Social contact theory might therefore serve as a shorthand and salutary reminder of these truths. On the other hand, when it is misunderstood, it also has the potential to undermine them. When West defends the legitimacy of withholding citizenship from freed slaves (and, by implication, their descendants) independent of their character or education, I believe he is actually damaging core principles of the American political tradition.

I agree with both West and Myers that there is “no abstract natural right to be a citizen of the U.S. or of any particular political society” (italics mine). Requiring certain conditions (of age, character, independence, education, etc.) for citizenship can be just and even necessary. But the political association, unlike private associations where subjective tastes can be given free rein, is intrinsically ordered to justice. There must be just reasons for exclusion from membership in the political association. Character and common culture are clearly just reasons, but it is very difficult to see how skin color or previous condition of servitude by themselves can be considered just reasons for exclusion.

Martin Luther King, Jr.’s famous “dream” that one day his children might be judged not by the color of their skin but by the content of their character expresses a requirement of political justice that is rooted in the American political tradition. When a principle would exclude Frederick Douglass and Booker T. Washington from citizenship while including uneducated white racists, it is a sign that something has gone wrong.

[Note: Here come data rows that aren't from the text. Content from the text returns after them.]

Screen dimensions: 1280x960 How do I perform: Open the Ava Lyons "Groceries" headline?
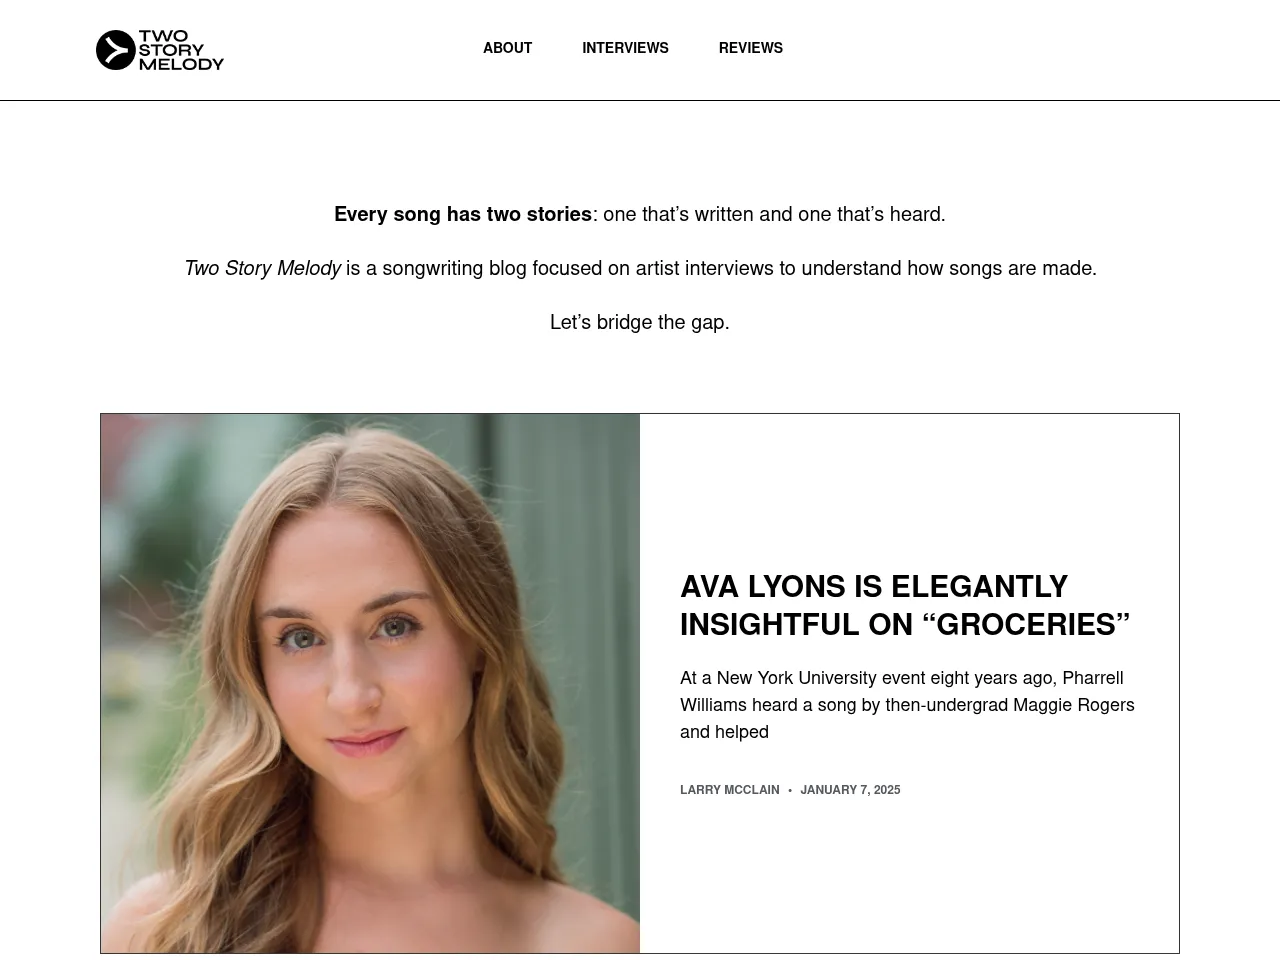pos(904,605)
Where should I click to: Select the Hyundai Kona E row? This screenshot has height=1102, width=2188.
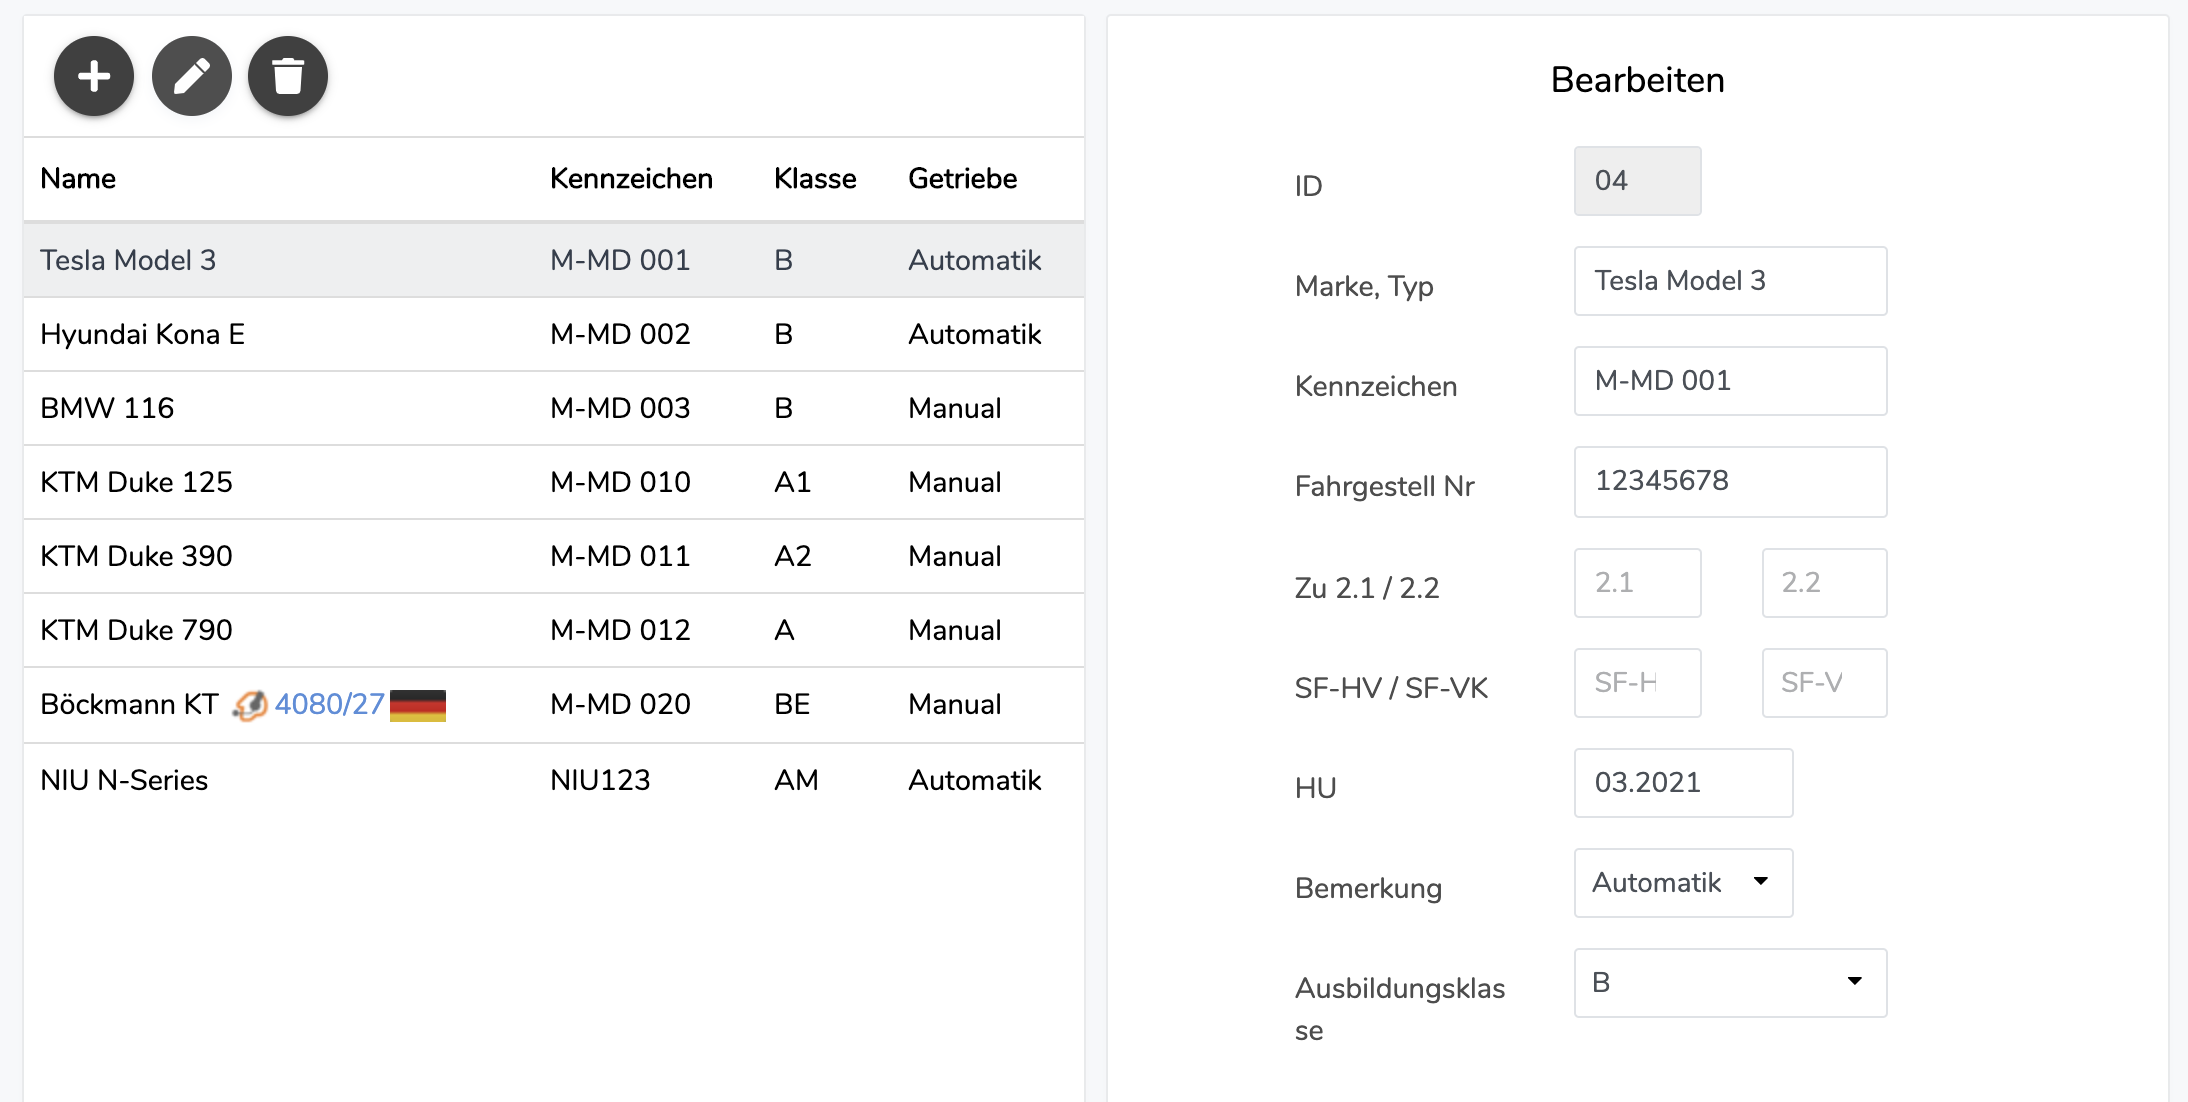click(x=553, y=334)
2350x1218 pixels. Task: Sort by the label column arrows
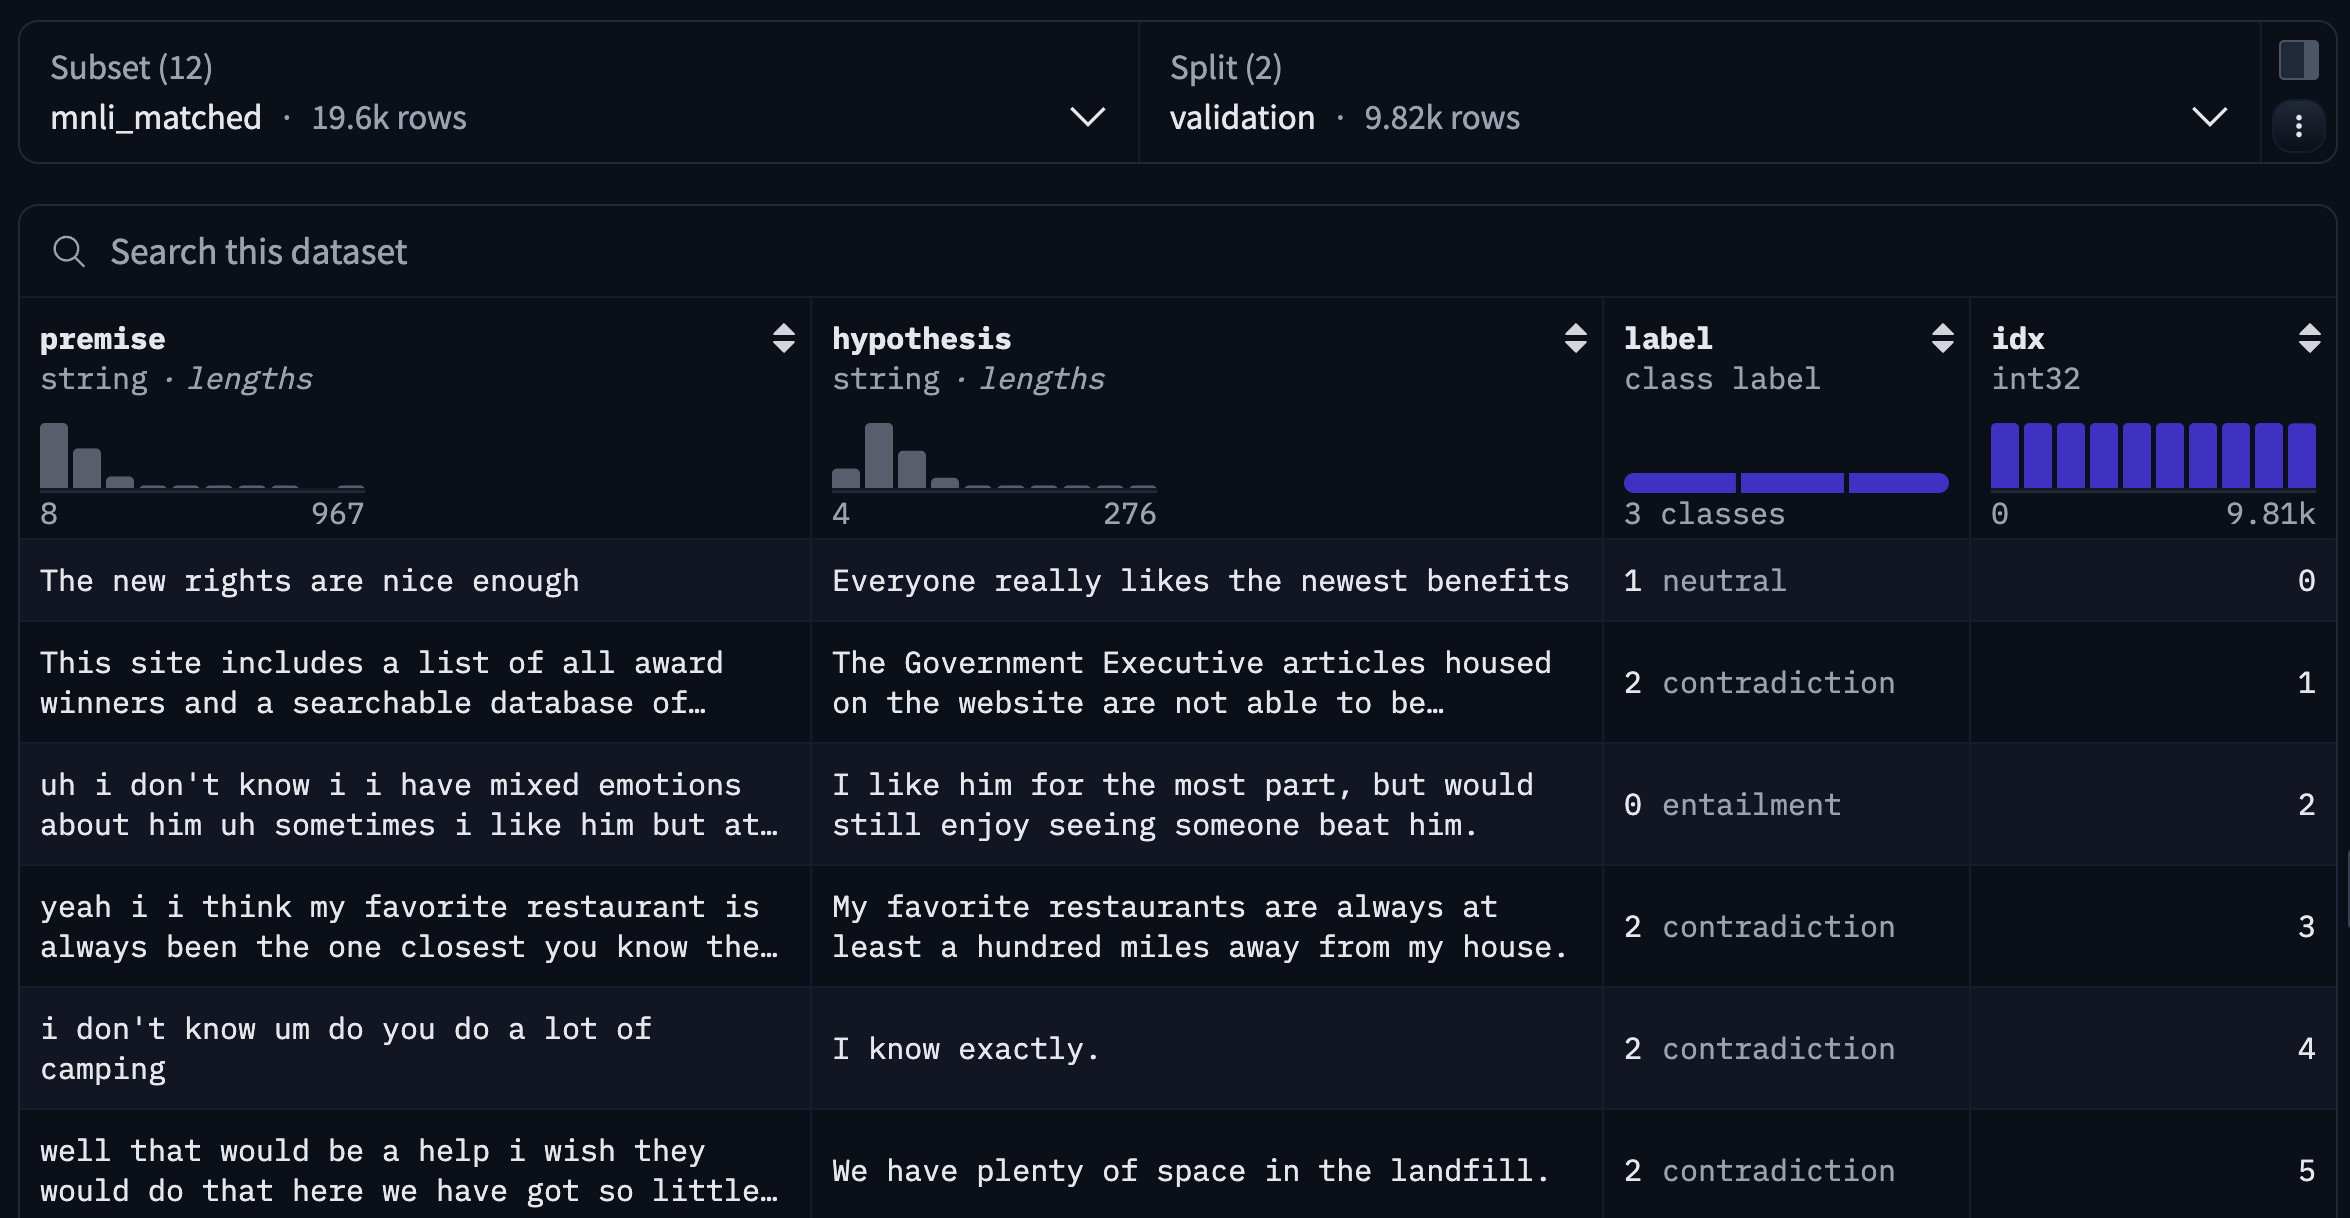coord(1942,338)
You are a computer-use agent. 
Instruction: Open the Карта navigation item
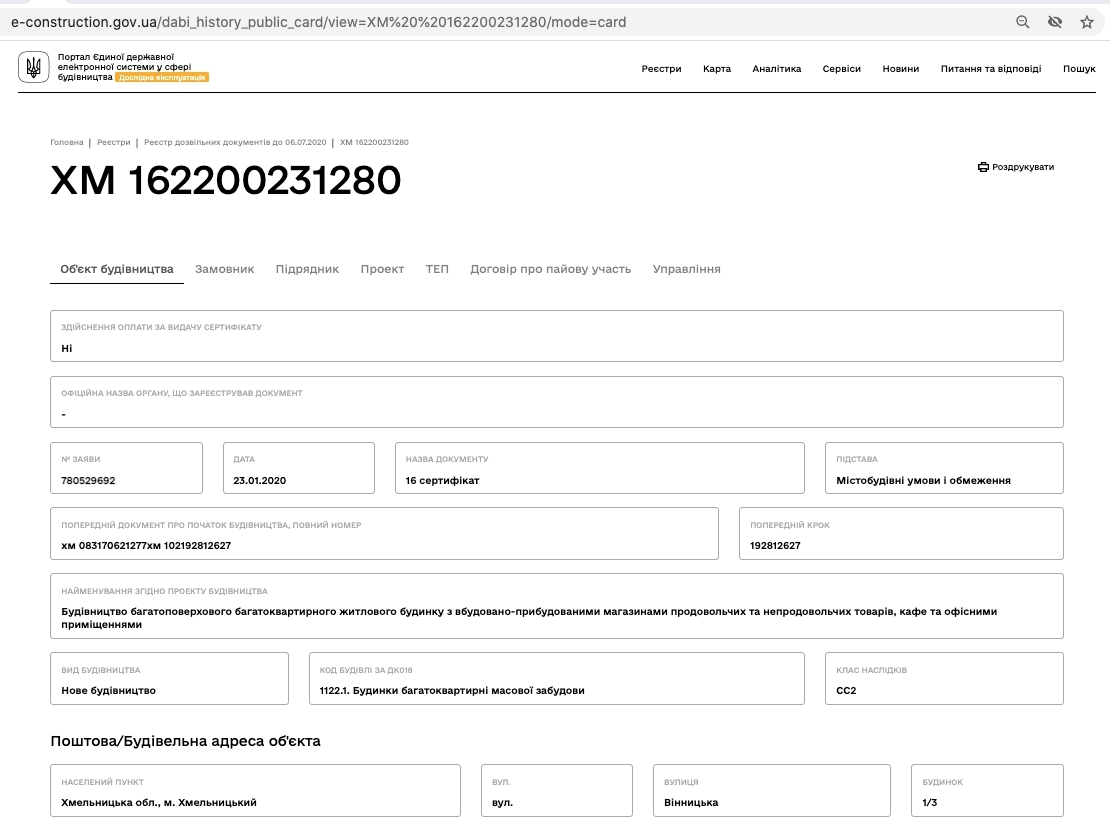point(716,69)
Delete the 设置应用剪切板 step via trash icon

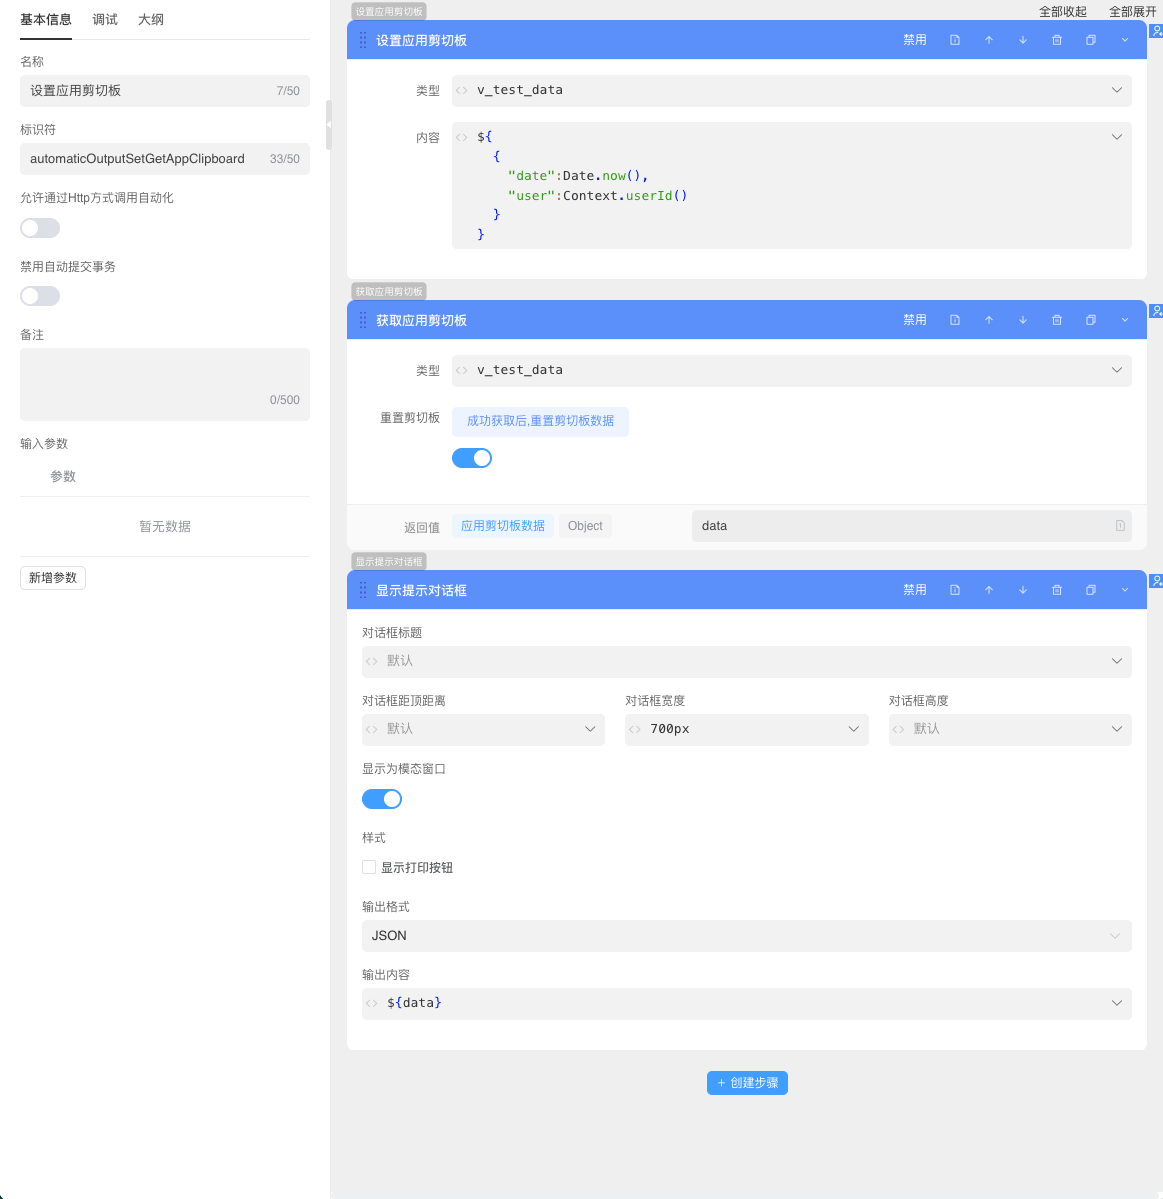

The argument is strengthened by the fact that the United States was complicit in promoting and protecting the institution of slavery and therefore has a duty in justice to its victims. West seems to deny this, claiming that only individual human beings are responsible for their actions and that there is no such thing as “inherited guilt.” But the reality is much more complex.

It is true that many voluntary associations do not ordinarily hold shareholders liable for the unlawful decisions of their leaders, but this could not be true of the political association without destroying it. Politics is always prone to a dangerous “reification fallacy,” in which the political association is falsely regarded as some kind of substantial entity or super person above and greater than its parts. Nevertheless, it is true that the political association is a whole of relations that is more than a mere sum of its private parts. Citizenship is a form of membership in that whole. And although individual citizens are not personally responsible for the actions of political authority that they oppose, they may still be held responsible for those actions qua member of the political association, qua citizen. And just as individual citizens cannot ordinarily choose which laws they will follow, which taxes they will pay, etc., so they cannot simply detach themselves personally from the past or present actions of their government. As Abraham Lincoln himself repeatedly and powerfully acknowledged, the American regime from the beginning was deeply implicated in the regime of slavery, and that regime therefore had a responsibility to help remedy the wrong.

In sum: although social contract theory is a prominent feature of the American founding, it is not a necessary one. As I argue in my book, to abandon it would not be fatal to an American founding conservatism. A vital American founding conservatism must revere tradition, but it cannot be a hidebound traditionalism or a slavish deference to the past. Following the example of the American founders themselves, it must treat tradition as a living form of knowledge that grows and deepens through criticism and argument. The institutions and practices of the founding bear witness to the fact that the American founders often knew more and built better than they said. Only a conservatism built on this insight reflects the full truth about our nature and has the resources to meet the new and pressing challenges of our time.